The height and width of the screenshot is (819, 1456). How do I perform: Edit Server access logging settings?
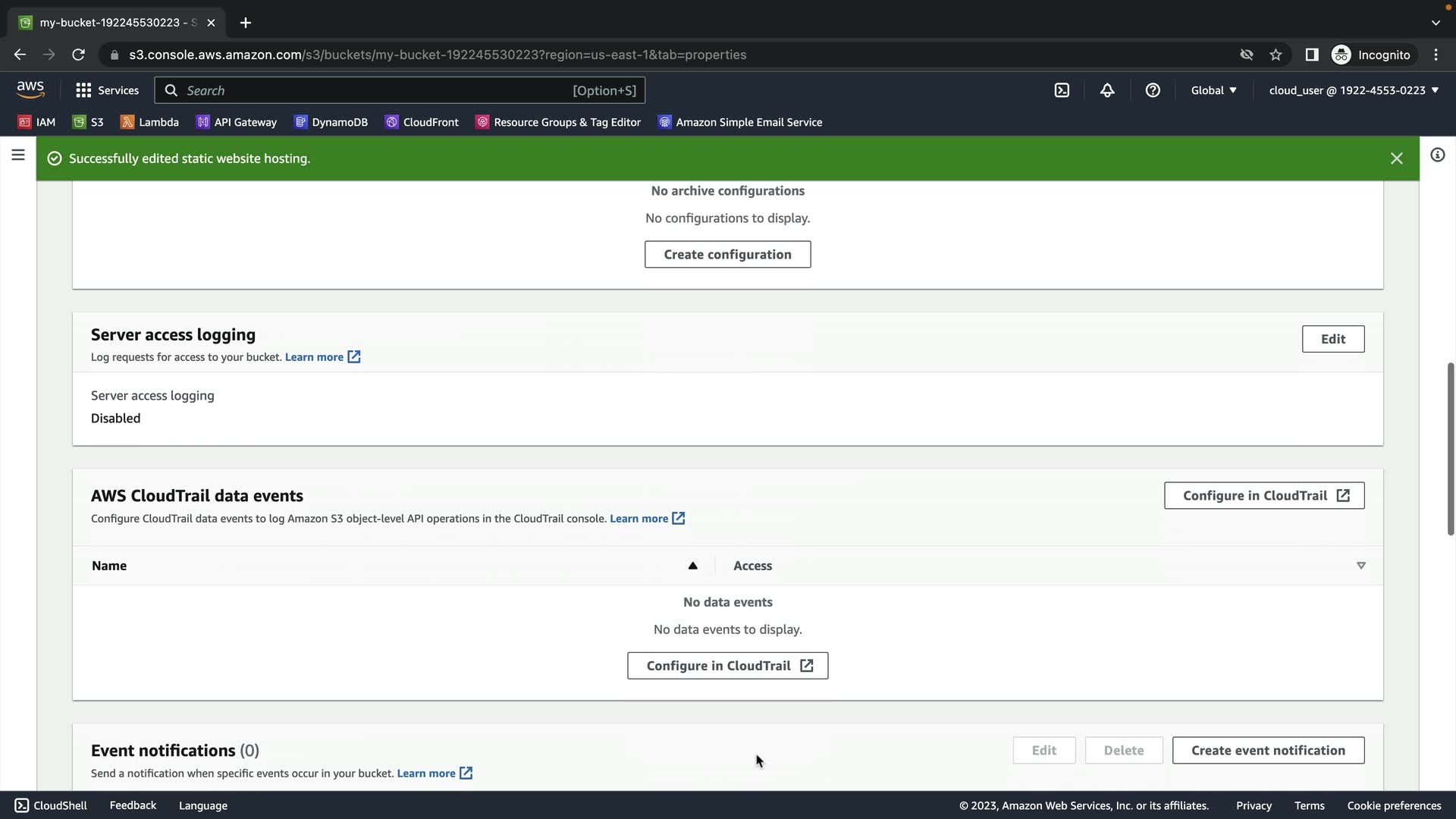[1332, 339]
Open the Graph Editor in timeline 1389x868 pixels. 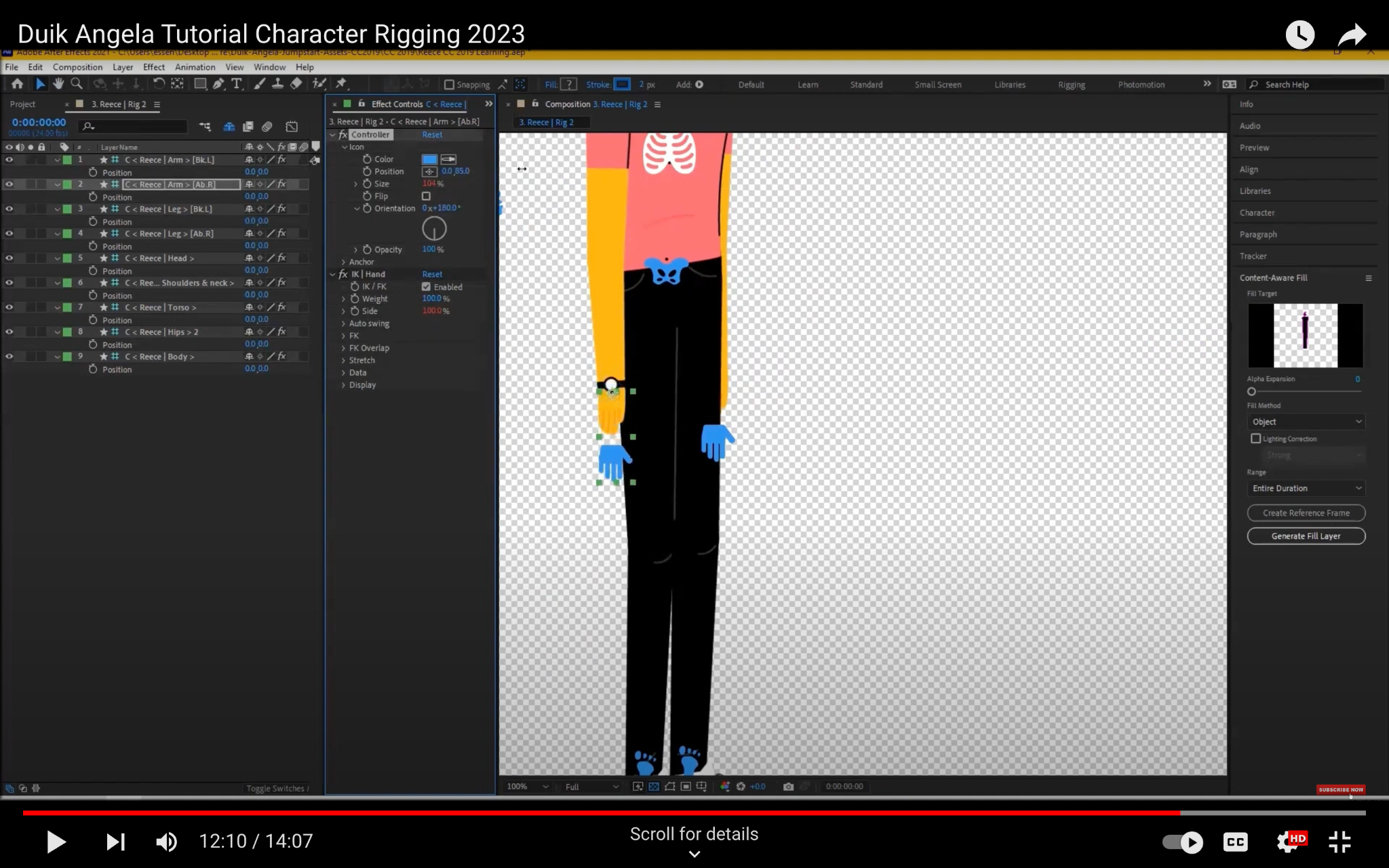(292, 126)
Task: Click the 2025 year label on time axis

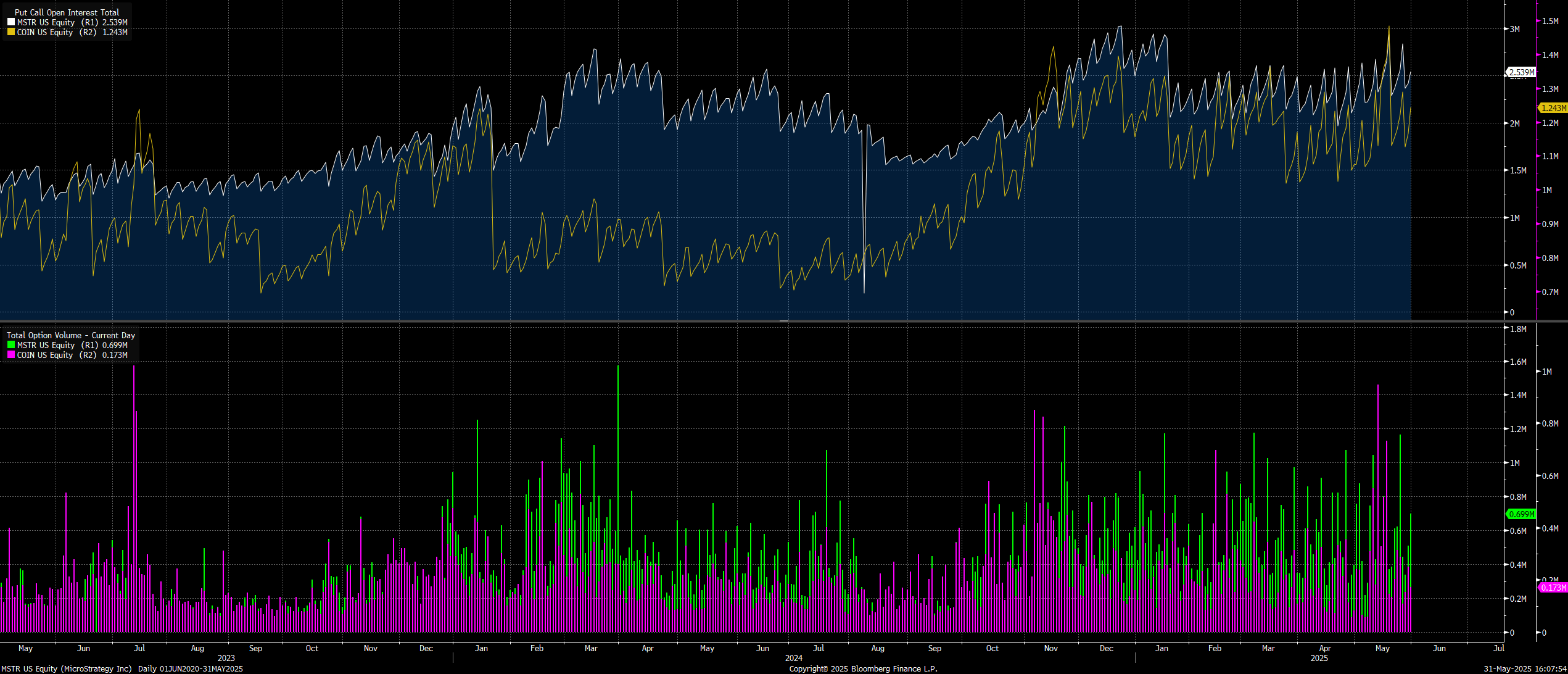Action: (1319, 658)
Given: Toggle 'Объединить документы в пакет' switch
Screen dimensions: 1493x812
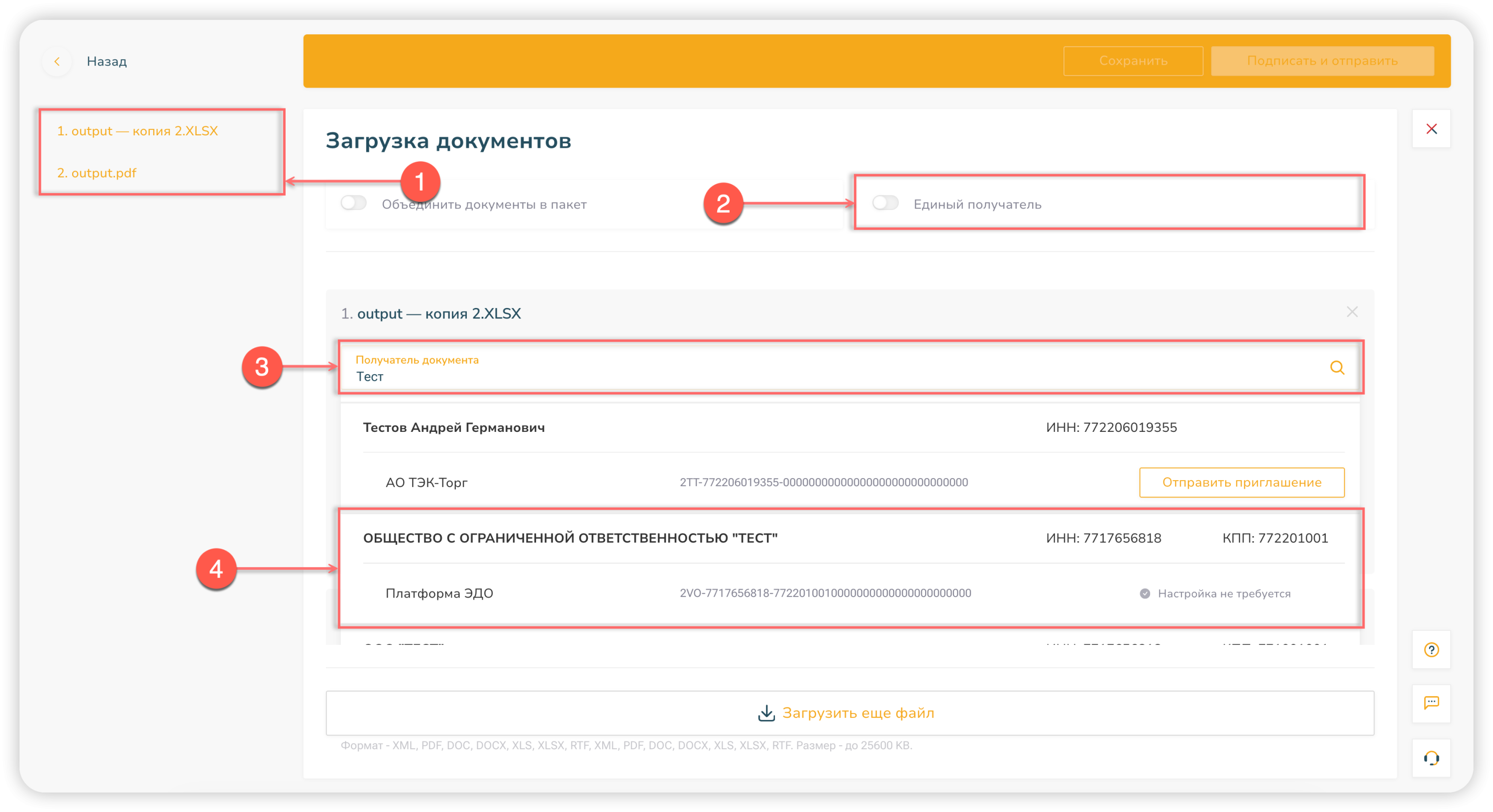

**Task directions**
None of the pictures belong in the result. Print exactly the lines from the one containing "Task: Click the 2025 year label on time axis" through the final line of the entries.

**Exercise answer**
Task: Click the 2025 year label on time axis

Action: (1319, 658)
Given: Toggle 'Объединить документы в пакет' switch
Screen dimensions: 1493x812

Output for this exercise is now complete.